Иван обернулся и прислонил лом к стене.
– Никита Иваныч! Никак одыбался? Ай, молодец! Давно, давно пора. А то ишь, залежался!
– Встал помаленьку, – проронил Никита Иваныч, доставая кисет. – А ты все работаешь?
– Да вот хочу полы в омшанике настелить, – признался Видякин. – Сруб-то я поставил, под крышу загнал, а полов нет, тут-то ишь какие плахи положены! Железо. Еще сто лет пролежат. Заодно и рамы с косяками прихвачу. Думаю, на будущий год домишко перекатать. Низ начисто погнил.
– Давай-давай, – подбодрил старик. – Чего не перекатать, если погнил. Вы с Настасьей вон какие, горы своротите. Я б с такой бабой терем себе построил.
– Да уж помогает, нечего сказать, – довольно сказал Иван и сел рядом со стариком. Настасья неожиданно улыбнулась и поправила платок. Никита Иваныч впервые за много лет отметил, что Видячиха вовсе не так уж и страшна. Если путем приглядеться, то можно сказать, даже хорошенькая, особенно когда улыбается. И зубы-то у нее ровные, белые, и ямочки на щеках, и глаза с лукавинкой.
– Без теремов проживем, – сказала Настасья. – Лишь бы здоровье было.
– Ты-то, Иваныч, не против, что я полы в этой избе ломаю? – как бы между прочим спросил Видякин. – Все-таки твоего бывшего соседа изба.
– Ломай, – отмахнулся старик. – Мне-то что…
– Все одно пропадет, думаю, – продолжал Иван. – Присмотра нету, год-два и сгниет. А хуже, какие- нибудь бичи еще спалят. Нынче ишь сколько их в Алейку навалило. А дальше – больше… Человек к тебе сегодня никакой не заходил? Длинный, белый, на литовца похожий?
– Не заходил…
– Значит, зайдет еще, – вздохнул Иван. – Тоже на болото приехал, геологию изучать.
– С тракторами? – поинтересовался Никита Иваныч.
– Пока нет. На будущий год, говорит, с тракторами будет. А сейчас в одиночку ходит. Будто денег пока ему не дают на научные исследования. На свои приехал, упорный мужик. Говорит: докажу – тогда дадут. Фотографии мне показывал, из космоса сделанные. На них болото наше с пятак величиной.
– Да ну? – не поверил старик.
– Вот тебе и да ну… И похоже болото на лунный метеоритный кратер…
– А я что тебе говорил? – прервал его Никита Иваныч. – Мне еще Григорьев сказал, что похоже.

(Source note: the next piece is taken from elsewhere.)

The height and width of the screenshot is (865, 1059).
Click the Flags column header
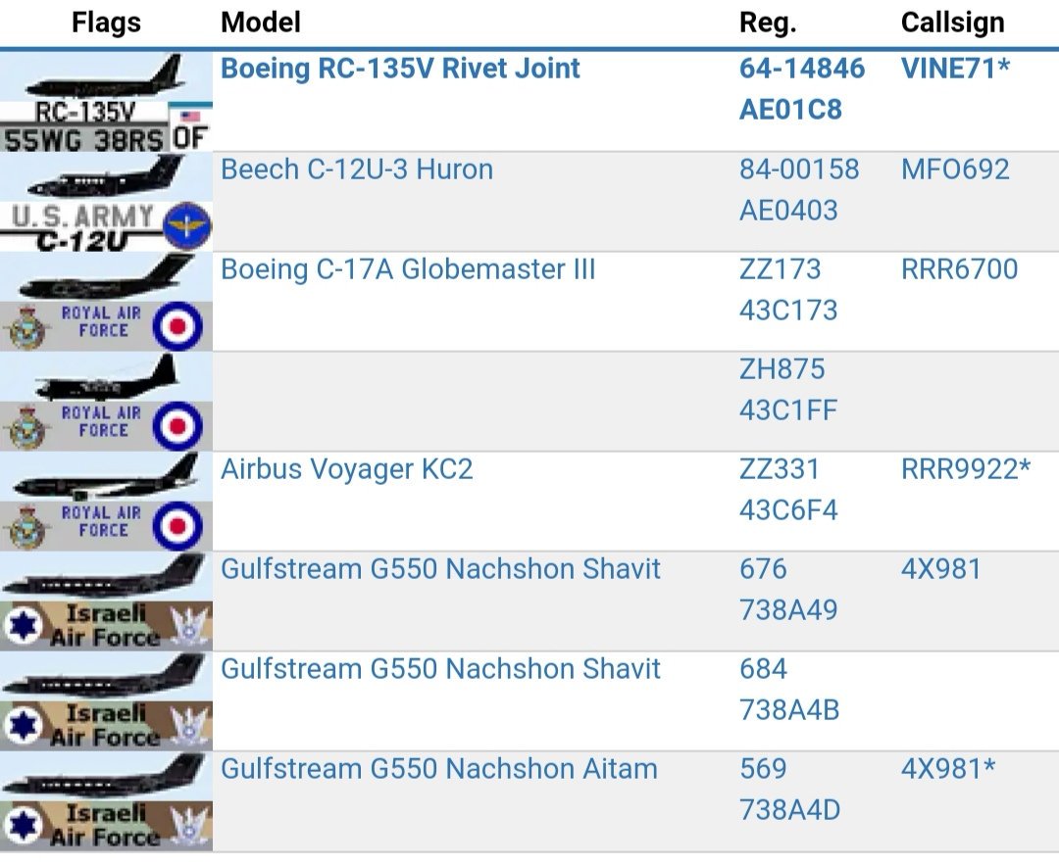coord(106,22)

– Теперь жди. Припрут еще какие-нибудь, копать станут, бурить. – Видякин сердито сплюнул в угол. – Науке-то обязательно надо узнать: кратер это либо не кратер. Наука не может мимо такого факта пройти. Мужик-то этот знаешь что говорит? Будто таких кратеров в Канаде нашли видимо-невидимо. А у нас их мало пока. Вот и надо искать поскорее, чтобы наравне было или даже больше. Иначе ж можно подумать, что метеориты только у них падали, а у нас нет.

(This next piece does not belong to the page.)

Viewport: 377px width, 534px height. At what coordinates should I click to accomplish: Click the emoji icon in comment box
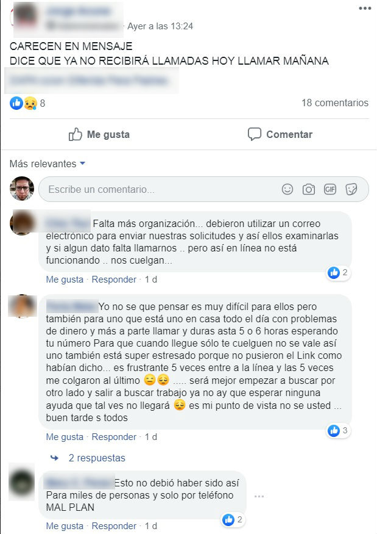pyautogui.click(x=287, y=189)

– Пускай узнают, – отмахнулся Никита Иваныч. – Ихнее дело… Ты мне сено-то за здорово живешь косил или деньгами возьмешь? Неудобно получается: пчел давал, теперь сено…
– Иди ты со своими деньгами знаешь куда?.. – разозлился Иван. – Я тебе толкую – бурить на болоте будут и в озере! Понял? А потом заряды взрывать, чтобы земную структуру узнать.
– Я-то при чем? – заикнулся старик, но Видякин перебил:
– При чем? Писать не надо было! Как человека просил тебя – не пиши. Теперь ты понял, что я прав был?
– Конешно, Иван, ты прав, – тут же согласился Никита Иваныч. – Прав так прав, ничего не скажешь.
– Хватился! – бросил Иван и встал. – Сходи теперь, глянь, что от твоей писанины стало.